EXERCISE DIRECTIONS:
Output all entries verbatim.

________________

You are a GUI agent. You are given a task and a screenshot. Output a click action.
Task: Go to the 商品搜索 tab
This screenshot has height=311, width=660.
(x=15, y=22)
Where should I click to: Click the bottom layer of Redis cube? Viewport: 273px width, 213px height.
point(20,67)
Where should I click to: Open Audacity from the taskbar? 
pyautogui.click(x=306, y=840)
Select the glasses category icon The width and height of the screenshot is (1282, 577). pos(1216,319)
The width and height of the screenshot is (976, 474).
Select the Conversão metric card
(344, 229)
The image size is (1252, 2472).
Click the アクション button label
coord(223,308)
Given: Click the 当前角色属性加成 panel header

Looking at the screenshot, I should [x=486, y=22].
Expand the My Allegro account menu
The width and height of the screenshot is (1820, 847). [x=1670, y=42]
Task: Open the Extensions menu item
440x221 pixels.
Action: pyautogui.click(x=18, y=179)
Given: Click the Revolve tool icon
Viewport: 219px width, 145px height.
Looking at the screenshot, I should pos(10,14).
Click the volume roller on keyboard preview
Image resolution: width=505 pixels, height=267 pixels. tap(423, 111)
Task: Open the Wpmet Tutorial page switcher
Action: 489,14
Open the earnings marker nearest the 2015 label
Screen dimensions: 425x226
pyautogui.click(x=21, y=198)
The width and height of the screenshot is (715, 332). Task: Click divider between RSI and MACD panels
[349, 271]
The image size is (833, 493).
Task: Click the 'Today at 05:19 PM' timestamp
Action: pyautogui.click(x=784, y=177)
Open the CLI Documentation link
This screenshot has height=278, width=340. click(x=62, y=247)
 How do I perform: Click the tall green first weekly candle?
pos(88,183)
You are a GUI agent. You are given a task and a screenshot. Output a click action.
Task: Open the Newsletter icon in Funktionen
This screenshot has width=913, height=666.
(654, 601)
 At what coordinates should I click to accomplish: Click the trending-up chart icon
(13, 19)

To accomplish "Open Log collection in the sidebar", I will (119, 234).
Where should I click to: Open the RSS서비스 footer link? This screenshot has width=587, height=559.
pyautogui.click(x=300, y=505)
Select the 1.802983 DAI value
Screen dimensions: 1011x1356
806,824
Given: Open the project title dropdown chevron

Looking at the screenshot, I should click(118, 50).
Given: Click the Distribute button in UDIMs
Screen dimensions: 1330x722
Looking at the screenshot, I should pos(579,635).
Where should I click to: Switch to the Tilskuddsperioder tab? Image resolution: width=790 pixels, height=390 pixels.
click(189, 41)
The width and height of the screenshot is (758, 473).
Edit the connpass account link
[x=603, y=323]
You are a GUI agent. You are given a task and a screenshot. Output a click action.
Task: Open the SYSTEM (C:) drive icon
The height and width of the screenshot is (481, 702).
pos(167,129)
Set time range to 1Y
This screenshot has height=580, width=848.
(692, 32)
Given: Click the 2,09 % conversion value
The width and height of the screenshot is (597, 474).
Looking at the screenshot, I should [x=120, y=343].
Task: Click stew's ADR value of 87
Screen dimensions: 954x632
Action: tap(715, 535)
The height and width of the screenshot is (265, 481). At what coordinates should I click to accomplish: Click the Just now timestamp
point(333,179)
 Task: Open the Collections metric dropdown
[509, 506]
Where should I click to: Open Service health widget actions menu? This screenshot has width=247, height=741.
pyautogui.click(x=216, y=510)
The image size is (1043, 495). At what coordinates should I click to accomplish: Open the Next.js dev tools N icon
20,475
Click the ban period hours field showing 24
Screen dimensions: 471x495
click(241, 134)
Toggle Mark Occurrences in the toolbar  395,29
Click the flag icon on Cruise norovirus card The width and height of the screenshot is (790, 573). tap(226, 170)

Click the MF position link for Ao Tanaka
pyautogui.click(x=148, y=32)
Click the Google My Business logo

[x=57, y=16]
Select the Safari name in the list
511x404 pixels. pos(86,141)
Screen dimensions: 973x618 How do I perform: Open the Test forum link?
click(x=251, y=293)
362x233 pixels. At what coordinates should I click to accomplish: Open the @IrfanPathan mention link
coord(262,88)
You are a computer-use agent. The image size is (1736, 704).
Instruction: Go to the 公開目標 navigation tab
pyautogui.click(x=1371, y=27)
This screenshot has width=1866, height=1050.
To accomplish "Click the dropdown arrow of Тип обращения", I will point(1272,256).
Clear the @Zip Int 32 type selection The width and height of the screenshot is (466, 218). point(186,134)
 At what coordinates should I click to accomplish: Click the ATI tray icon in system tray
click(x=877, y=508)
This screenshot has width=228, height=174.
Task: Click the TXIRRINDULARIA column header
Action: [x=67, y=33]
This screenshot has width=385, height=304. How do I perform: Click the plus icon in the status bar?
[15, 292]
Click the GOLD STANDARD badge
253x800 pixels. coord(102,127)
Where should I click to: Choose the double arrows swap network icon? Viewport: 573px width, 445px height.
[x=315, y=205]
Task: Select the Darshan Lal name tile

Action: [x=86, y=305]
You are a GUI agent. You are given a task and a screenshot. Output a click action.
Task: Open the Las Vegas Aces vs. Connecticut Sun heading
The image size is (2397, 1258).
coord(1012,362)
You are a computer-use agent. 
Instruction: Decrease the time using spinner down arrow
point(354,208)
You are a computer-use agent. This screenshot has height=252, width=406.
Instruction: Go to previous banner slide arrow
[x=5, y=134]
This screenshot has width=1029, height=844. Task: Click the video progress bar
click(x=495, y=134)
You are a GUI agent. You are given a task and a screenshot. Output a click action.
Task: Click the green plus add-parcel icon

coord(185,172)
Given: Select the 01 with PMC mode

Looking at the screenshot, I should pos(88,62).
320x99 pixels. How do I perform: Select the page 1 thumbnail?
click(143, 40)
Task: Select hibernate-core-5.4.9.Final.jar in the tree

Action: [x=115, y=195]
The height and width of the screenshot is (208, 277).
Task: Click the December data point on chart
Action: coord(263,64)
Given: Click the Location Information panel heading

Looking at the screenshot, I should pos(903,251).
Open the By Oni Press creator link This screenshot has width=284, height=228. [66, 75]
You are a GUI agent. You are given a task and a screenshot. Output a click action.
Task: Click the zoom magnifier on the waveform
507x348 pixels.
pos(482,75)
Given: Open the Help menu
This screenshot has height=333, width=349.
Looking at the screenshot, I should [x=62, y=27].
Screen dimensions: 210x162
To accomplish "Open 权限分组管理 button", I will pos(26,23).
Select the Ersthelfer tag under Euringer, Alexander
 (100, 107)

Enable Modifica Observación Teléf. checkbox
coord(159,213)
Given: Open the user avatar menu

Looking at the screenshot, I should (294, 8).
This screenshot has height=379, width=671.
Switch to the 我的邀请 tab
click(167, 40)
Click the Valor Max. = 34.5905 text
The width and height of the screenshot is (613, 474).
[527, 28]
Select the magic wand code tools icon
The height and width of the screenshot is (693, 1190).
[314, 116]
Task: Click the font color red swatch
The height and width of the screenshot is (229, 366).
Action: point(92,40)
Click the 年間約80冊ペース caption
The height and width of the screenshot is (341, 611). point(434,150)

________________

SOLVED EXERCISE:
You are a GUI agent. You are given a task and a screenshot. Output a click action.
Task: Go to the 商品搜索 tab
This screenshot has height=311, width=660.
(x=15, y=22)
Where should I click to: Click the bottom layer of Redis cube? Viewport: 273px width, 213px height.
point(20,67)
Where should I click to: Open Audacity from the taskbar? 
pyautogui.click(x=306, y=840)
Select the glasses category icon The width and height of the screenshot is (1282, 577). pos(1216,319)
The width and height of the screenshot is (976, 474).
Select the Conversão metric card
(344, 229)
The image size is (1252, 2472).
Click the アクション button label
coord(223,308)
Given: Click the 当前角色属性加成 panel header

Looking at the screenshot, I should [x=486, y=22].
Expand the My Allegro account menu
The width and height of the screenshot is (1820, 847). [x=1670, y=42]
Task: Open the Extensions menu item
440x221 pixels.
Action: pyautogui.click(x=18, y=179)
Given: Click the Revolve tool icon
Viewport: 219px width, 145px height.
Looking at the screenshot, I should pos(10,14).
Click the volume roller on keyboard preview
Image resolution: width=505 pixels, height=267 pixels. tap(423, 111)
Task: Open the Wpmet Tutorial page switcher
Action: 489,14
Open the earnings marker nearest the 2015 label
Screen dimensions: 425x226
pyautogui.click(x=21, y=198)
The width and height of the screenshot is (715, 332). Task: Click divider between RSI and MACD panels
[349, 271]
The image size is (833, 493).
Task: Click the 'Today at 05:19 PM' timestamp
Action: pyautogui.click(x=784, y=177)
Open the CLI Documentation link
This screenshot has height=278, width=340. click(x=62, y=247)
 How do I perform: Click the tall green first weekly candle?
pos(88,183)
You are a GUI agent. You are given a task and a screenshot. Output a click action.
Task: Open the Newsletter icon in Funktionen
This screenshot has width=913, height=666.
(654, 601)
 At what coordinates should I click to accomplish: Click the trending-up chart icon
(13, 19)

To accomplish "Open Log collection in the sidebar", I will (119, 234).
Where should I click to: Open the RSS서비스 footer link? This screenshot has width=587, height=559.
pyautogui.click(x=300, y=505)
Select the 1.802983 DAI value
Screen dimensions: 1011x1356
806,824
Given: Open the project title dropdown chevron

Looking at the screenshot, I should click(118, 50).
Given: Click the Distribute button in UDIMs
Screen dimensions: 1330x722
Looking at the screenshot, I should pos(579,635).
Where should I click to: Switch to the Tilskuddsperioder tab? Image resolution: width=790 pixels, height=390 pixels.
click(189, 41)
The width and height of the screenshot is (758, 473).
Edit the connpass account link
[x=603, y=323]
You are a GUI agent. You are given a task and a screenshot. Output a click action.
Task: Open the SYSTEM (C:) drive icon
The height and width of the screenshot is (481, 702).
pos(167,129)
Set time range to 1Y
This screenshot has height=580, width=848.
(692, 32)
Given: Click the 2,09 % conversion value
The width and height of the screenshot is (597, 474).
Looking at the screenshot, I should [x=120, y=343].
Task: Click stew's ADR value of 87
Screen dimensions: 954x632
Action: tap(715, 535)
The height and width of the screenshot is (265, 481). At what coordinates should I click to accomplish: Click the Just now timestamp
point(333,179)
 Task: Open the Collections metric dropdown
[509, 506]
Where should I click to: Open Service health widget actions menu? This screenshot has width=247, height=741.
pyautogui.click(x=216, y=510)
The image size is (1043, 495). At what coordinates should I click to accomplish: Open the Next.js dev tools N icon
20,475
Click the ban period hours field showing 24
Screen dimensions: 471x495
click(241, 134)
Toggle Mark Occurrences in the toolbar  395,29
Click the flag icon on Cruise norovirus card The width and height of the screenshot is (790, 573). tap(226, 170)

Click the MF position link for Ao Tanaka
pyautogui.click(x=148, y=32)
Click the Google My Business logo

[x=57, y=16]
Select the Safari name in the list
511x404 pixels. pos(86,141)
Screen dimensions: 973x618 How do I perform: Open the Test forum link?
click(x=251, y=293)
362x233 pixels. At what coordinates should I click to accomplish: Open the @IrfanPathan mention link
coord(262,88)
You are a computer-use agent. The image size is (1736, 704).
Instruction: Go to the 公開目標 navigation tab
pyautogui.click(x=1371, y=27)
This screenshot has width=1866, height=1050.
To accomplish "Click the dropdown arrow of Тип обращения", I will point(1272,256).
Clear the @Zip Int 32 type selection The width and height of the screenshot is (466, 218). point(186,134)
 At what coordinates should I click to accomplish: Click the ATI tray icon in system tray
click(x=877, y=508)
This screenshot has width=228, height=174.
Task: Click the TXIRRINDULARIA column header
Action: [x=67, y=33]
This screenshot has width=385, height=304. How do I perform: Click the plus icon in the status bar?
[15, 292]
Click the GOLD STANDARD badge
253x800 pixels. coord(102,127)
Where should I click to: Choose the double arrows swap network icon? Viewport: 573px width, 445px height.
[x=315, y=205]
Task: Select the Darshan Lal name tile

Action: [x=86, y=305]
You are a GUI agent. You are given a task and a screenshot. Output a click action.
Task: Open the Las Vegas Aces vs. Connecticut Sun heading
The image size is (2397, 1258).
coord(1012,362)
You are a computer-use agent. 
Instruction: Decrease the time using spinner down arrow
point(354,208)
You are a computer-use agent. This screenshot has height=252, width=406.
Instruction: Go to previous banner slide arrow
[x=5, y=134]
This screenshot has width=1029, height=844. Task: Click the video progress bar
click(x=495, y=134)
You are a GUI agent. You are given a task and a screenshot. Output a click action.
Task: Click the green plus add-parcel icon

coord(185,172)
Given: Select the 01 with PMC mode

Looking at the screenshot, I should pos(88,62).
320x99 pixels. How do I perform: Select the page 1 thumbnail?
click(143, 40)
Task: Select hibernate-core-5.4.9.Final.jar in the tree

Action: [x=115, y=195]
The height and width of the screenshot is (208, 277).
Task: Click the December data point on chart
Action: coord(263,64)
Given: Click the Location Information panel heading

Looking at the screenshot, I should pos(903,251).
Open the By Oni Press creator link This screenshot has width=284, height=228. [66, 75]
You are a GUI agent. You are given a task and a screenshot. Output a click action.
Task: Click the zoom magnifier on the waveform
507x348 pixels.
pos(482,75)
Given: Open the Help menu
This screenshot has height=333, width=349.
Looking at the screenshot, I should [x=62, y=27].
Screen dimensions: 210x162
To accomplish "Open 权限分组管理 button", I will pos(26,23).
Select the Ersthelfer tag under Euringer, Alexander
 (100, 107)

Enable Modifica Observación Teléf. checkbox
coord(159,213)
Given: Open the user avatar menu

Looking at the screenshot, I should (294, 8).
This screenshot has height=379, width=671.
Switch to the 我的邀请 tab
click(167, 40)
Click the Valor Max. = 34.5905 text
The width and height of the screenshot is (613, 474).
[527, 28]
Select the magic wand code tools icon
The height and width of the screenshot is (693, 1190).
[314, 116]
Task: Click the font color red swatch
The height and width of the screenshot is (229, 366).
Action: point(92,40)
Click the 年間約80冊ペース caption
The height and width of the screenshot is (341, 611). point(434,150)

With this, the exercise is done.